2024年06月07日 1824号

【ネタニヤフ首相らの逮捕状請求/国際刑事裁検察官 戦争犯罪問う】

 国際刑事裁判所(ICC)の検察官が5月20日、イスラエルのネタニヤフ首相ら5人に逮捕状を請求した。4日後には、国際司法裁判所(ICJ)が、イスラエルにラファ攻撃を停止するよう暫定措置命令を出した。イスラエルの建国宣言(1948年)以来続いている国際法違反の犯罪を今度こそ裁かなければならない。世界の民衆の闘いが国際法を守らせる執行力となる。

法の平等性

 「もし私たちが法律を平等に適用する意思を示さなければ、私たちは法律が崩壊する条件をつくり出すことになる」―ICCのカリム・カーン主任検察官(英国の弁護士)は逮捕状請求の意義をそう語った。

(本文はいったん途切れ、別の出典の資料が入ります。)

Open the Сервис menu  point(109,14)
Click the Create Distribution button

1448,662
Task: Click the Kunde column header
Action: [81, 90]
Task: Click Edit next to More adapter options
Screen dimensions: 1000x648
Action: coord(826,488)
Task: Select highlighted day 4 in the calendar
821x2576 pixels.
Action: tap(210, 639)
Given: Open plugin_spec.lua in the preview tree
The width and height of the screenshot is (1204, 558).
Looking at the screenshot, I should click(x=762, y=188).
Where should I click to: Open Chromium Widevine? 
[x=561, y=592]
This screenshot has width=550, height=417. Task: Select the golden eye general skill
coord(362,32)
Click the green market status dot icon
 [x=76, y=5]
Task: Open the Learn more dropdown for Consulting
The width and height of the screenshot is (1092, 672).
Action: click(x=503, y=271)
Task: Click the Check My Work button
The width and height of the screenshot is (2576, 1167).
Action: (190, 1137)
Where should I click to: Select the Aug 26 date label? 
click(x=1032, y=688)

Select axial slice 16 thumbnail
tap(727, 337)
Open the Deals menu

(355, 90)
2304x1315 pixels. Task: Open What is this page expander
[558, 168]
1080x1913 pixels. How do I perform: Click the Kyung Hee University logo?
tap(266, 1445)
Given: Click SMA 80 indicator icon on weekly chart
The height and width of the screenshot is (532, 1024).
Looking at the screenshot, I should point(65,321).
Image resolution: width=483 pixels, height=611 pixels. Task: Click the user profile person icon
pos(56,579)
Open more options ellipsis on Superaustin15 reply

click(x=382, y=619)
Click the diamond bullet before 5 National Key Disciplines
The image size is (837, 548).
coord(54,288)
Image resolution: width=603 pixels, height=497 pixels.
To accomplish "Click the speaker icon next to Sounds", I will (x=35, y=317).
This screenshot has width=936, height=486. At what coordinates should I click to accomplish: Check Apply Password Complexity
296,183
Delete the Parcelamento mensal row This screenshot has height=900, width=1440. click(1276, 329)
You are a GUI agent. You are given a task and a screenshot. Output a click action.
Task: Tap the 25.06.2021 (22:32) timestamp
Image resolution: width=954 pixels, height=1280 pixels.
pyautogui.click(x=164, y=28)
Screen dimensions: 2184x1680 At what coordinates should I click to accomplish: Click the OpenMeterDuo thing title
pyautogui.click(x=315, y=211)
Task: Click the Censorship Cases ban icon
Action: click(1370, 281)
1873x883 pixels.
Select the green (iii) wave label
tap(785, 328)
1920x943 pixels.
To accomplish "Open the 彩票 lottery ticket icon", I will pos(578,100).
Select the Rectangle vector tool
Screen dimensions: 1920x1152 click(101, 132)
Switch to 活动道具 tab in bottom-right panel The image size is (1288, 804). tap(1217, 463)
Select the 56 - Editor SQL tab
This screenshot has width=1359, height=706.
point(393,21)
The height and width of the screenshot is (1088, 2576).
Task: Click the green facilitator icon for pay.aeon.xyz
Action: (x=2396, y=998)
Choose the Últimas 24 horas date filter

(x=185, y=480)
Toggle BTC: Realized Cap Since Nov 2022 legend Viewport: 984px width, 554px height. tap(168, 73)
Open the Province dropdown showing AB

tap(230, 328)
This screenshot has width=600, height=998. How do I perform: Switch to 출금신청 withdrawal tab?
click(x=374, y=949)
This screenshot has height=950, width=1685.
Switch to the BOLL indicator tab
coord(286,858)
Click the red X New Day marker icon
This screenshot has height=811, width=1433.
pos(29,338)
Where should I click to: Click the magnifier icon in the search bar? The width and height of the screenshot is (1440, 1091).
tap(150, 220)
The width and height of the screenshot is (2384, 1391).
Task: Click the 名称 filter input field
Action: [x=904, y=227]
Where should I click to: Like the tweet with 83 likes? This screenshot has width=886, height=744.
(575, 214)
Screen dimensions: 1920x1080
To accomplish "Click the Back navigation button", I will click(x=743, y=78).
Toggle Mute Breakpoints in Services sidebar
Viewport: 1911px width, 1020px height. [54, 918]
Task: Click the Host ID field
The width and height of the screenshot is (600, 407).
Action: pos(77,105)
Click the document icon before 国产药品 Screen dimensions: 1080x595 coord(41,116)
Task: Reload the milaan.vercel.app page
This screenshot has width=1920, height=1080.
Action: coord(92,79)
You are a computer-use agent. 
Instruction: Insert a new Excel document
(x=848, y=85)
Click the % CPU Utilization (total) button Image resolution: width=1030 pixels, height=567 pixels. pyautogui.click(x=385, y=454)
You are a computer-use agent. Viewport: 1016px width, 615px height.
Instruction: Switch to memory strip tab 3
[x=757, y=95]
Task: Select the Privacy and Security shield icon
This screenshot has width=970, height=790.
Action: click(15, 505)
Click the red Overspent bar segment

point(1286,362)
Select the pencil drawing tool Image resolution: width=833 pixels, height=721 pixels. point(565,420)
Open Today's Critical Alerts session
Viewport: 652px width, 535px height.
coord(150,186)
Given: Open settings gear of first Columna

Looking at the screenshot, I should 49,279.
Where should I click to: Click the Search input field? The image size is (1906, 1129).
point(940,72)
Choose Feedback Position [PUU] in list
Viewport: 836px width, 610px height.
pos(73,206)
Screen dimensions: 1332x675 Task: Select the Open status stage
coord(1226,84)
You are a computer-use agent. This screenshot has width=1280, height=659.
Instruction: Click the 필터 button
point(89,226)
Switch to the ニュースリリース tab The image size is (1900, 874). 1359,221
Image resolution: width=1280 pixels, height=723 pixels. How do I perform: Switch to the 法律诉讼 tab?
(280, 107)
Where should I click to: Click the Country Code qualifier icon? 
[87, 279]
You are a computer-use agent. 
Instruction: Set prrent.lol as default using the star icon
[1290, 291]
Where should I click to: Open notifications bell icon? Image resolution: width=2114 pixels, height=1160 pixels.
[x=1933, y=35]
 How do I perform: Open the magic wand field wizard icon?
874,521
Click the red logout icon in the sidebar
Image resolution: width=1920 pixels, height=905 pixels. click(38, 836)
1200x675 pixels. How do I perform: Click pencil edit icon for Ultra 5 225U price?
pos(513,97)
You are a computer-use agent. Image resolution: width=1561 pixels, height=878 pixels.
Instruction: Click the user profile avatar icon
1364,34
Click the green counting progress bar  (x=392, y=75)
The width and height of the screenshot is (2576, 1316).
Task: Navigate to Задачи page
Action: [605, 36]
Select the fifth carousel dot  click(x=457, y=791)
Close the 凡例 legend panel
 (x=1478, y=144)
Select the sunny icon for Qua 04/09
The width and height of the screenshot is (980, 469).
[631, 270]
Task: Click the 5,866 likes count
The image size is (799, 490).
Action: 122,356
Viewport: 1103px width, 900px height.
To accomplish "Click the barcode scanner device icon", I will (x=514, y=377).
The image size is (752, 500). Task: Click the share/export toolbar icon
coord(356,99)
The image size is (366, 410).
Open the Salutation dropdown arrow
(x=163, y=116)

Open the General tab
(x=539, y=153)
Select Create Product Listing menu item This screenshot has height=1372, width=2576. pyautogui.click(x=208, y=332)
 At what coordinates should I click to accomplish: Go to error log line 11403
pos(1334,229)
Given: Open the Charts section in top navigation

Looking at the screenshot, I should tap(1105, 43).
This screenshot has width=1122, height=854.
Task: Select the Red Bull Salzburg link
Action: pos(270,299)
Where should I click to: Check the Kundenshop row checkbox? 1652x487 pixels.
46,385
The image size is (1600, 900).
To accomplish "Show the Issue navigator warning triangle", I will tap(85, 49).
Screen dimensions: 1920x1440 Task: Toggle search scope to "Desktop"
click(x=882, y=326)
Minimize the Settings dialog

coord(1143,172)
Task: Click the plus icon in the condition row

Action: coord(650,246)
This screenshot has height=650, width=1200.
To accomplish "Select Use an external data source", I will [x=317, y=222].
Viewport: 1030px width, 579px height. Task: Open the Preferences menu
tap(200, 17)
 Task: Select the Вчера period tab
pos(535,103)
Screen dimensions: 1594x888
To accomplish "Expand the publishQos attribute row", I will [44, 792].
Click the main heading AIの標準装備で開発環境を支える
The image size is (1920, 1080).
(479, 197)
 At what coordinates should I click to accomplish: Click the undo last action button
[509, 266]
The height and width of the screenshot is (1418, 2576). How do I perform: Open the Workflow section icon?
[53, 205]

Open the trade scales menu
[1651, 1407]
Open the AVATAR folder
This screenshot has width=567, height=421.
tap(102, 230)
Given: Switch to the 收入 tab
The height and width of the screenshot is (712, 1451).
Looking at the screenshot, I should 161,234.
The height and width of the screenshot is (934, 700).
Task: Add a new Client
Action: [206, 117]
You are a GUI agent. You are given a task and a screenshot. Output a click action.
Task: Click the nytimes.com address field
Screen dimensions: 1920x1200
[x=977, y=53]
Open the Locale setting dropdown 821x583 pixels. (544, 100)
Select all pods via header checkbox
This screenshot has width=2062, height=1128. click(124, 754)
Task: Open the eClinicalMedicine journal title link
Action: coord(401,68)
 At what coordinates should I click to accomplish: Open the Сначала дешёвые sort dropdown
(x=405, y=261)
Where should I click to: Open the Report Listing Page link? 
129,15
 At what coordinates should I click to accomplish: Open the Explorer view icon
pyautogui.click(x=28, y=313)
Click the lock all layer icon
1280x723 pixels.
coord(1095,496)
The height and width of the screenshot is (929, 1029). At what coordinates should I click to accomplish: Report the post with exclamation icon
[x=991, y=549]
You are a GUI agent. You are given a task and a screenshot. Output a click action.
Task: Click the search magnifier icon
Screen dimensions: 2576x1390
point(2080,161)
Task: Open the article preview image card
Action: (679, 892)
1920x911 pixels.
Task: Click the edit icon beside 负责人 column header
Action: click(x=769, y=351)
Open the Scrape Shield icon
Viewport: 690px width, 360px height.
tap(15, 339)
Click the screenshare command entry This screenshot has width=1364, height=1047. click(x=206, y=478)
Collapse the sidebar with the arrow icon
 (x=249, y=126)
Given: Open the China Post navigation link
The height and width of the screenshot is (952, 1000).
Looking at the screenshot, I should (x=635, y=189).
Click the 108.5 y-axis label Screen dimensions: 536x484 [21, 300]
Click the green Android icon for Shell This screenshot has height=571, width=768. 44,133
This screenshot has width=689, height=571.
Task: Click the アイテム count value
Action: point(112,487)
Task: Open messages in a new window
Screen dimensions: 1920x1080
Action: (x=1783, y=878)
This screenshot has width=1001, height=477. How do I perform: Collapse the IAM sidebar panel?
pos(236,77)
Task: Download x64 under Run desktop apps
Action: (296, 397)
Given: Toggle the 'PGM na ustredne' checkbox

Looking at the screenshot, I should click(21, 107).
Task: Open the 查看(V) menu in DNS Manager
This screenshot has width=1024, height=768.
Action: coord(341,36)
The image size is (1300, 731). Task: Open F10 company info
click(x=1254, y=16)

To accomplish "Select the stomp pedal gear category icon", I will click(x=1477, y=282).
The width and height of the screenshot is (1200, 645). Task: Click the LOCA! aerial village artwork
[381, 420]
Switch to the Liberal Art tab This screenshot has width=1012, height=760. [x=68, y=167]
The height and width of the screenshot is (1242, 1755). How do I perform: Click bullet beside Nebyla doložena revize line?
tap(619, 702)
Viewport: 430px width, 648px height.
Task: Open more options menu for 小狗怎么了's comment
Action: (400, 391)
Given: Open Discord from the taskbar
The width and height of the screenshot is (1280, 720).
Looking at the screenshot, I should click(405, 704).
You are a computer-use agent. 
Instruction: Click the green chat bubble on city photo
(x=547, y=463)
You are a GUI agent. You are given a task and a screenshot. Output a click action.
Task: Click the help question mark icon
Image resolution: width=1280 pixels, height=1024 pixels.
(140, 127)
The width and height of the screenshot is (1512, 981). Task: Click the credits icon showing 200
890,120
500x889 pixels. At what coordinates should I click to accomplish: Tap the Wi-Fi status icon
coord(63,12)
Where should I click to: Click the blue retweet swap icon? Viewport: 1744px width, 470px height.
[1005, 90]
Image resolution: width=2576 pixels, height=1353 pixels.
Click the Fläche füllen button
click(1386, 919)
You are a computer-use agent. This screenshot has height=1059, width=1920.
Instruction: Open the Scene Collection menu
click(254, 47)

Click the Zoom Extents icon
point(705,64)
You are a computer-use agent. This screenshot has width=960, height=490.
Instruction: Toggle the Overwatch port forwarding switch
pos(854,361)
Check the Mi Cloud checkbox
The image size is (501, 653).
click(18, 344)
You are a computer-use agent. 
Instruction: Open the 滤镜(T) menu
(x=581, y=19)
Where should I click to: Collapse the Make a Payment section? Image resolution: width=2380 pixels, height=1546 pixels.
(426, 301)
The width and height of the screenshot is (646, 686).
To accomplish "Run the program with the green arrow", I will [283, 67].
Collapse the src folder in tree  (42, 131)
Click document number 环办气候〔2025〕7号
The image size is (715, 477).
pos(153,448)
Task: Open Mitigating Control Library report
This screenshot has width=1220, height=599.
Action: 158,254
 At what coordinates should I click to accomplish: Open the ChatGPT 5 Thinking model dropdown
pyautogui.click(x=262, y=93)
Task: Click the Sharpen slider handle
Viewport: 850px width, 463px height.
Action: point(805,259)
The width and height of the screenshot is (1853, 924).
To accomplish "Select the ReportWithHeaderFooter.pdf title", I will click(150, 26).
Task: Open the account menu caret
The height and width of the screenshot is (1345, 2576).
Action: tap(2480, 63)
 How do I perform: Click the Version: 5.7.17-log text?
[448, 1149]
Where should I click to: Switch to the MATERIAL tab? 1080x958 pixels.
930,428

 カーン検察官は、昨年10月7日以降の事態について、ハマス(イスラム抵抗運動)のガザ地区の指導者ら3人とともに、イスラエルのネタニヤフ首相、ガラント国防相に対し、ガザ市民の飢餓による絶滅、民間人に対する意図的な攻撃の指示などの「戦争犯罪、人道に対する犯罪の刑事責任があると信じる合理的根拠がある」と表明した。要するに容疑が固まったから逮捕状を請求したということだ。

 国際法を平等に適用する意味は、これまで一度たりとも国際法違反を咎(とが)められていないイスラエルの政治指導者に対しまず逮捕状を請求することで示された。イスラエルの国際法違反は「建国」以来76年続く。2002年のICC設立後もイスラエルの犯罪を裁くことはなかった。

 ICJの暫定措置命令も3度目だ。1月、3月の命令後もイスラエルは攻撃を続けている。法的拘束力を持つICJ命令を無視するイスラエルは法の破壊者として糾弾されねばならない。ラファ攻撃を直ちに停止することが法の平等性を守ることにもなる。

最も重大な犯罪

 ICJは国連加盟国間の紛争を扱う国連の主要機関として発足時から設置された。ICCは最も重大な犯罪(ジェノサイド罪、人道に対する罪、戦争犯罪)を犯した個人の刑事責任を問う。1998年の国際条約「ローマ規定」が設立根拠であり、国連の機関ではない。02年に条約が発効、現在、締約国は124か国。イスラエルは未加盟だが、パレスチナは15年に加盟した。これによりICCの管轄権(権限の及ぶ範囲)はパレスチナに及び、重大な国際犯罪を裁くことができるようになった。

 18年、パレスチナ政府は14年6月からのイスラエルの犯罪の捜査をICCに付託(審査をゆだねること)した。だが、21年、それまで捜査にあたった検察官が任期切れとなり、捜査は停滞。「パレスチナ問題は検察の樽の底に沈んだ」といわれた(5/20Mondoweiss)。

 後任のカリム・カーンは、ICC非加盟国であるウクライナ(管轄権を受諾)の事態を積極的に捜査し、プ―チン大統領への逮捕状を異例の速さで請求したが、パレスチナ問題への関心は低かった。ウクライナ情報を米国に依存するカーンは、見返りにパレスチナ問題は時間をかけたと言われる。

 そんなカーンを後押ししたのは、目の前で進行する事態の深刻さ、世界的な抗議行動の高まりであった。カーンは、国際人道法などの専門家チームをつくり数か月かけて、逮捕状請求時の反発に備えていた。

「ICCに制裁」

 逮捕状請求にただちに反応したのはイスラエルやハマスだけではなかった。米国のバイデン大統領は「とんでもないことだ。イスラエルとハマスは同じではない」と激高した。ブリンケン国務長官も「恥ずべきことだ。ICCに対する制裁を検討する」と語っている。米議会には既に2本の制裁法案が提出されているという(5/22BBC)。「自国の生存権を守る平和国家と、大量虐殺を行う過激派テロ集団を同列視している」というのが法案に賛成する議員の言い分だ。

 ガザでのジェノサイドは平和国家がすることなのか。民間人を殺害し、人質にしたハマスと同様に、国際法の裁きを受けるのは当然だ。

   *  *  *

 日本政府は逮捕状請求に「重大な関心を持って注視する」(上川陽子外相)と言うだけだ。ウクライナの時は、すぐさまICCへ締約国として付託した。パレスチナについてもICCへ付託すべきだ。今年3月11日、ICC所長に赤根智子判事が選出された際、「ICCの発展を支援し、国際社会における法の支配の推進に積極的に貢献します」と外相談話を出した。イスラエルに法、命令を守らせろ、ICC支援に徹せよと政府に迫ろう。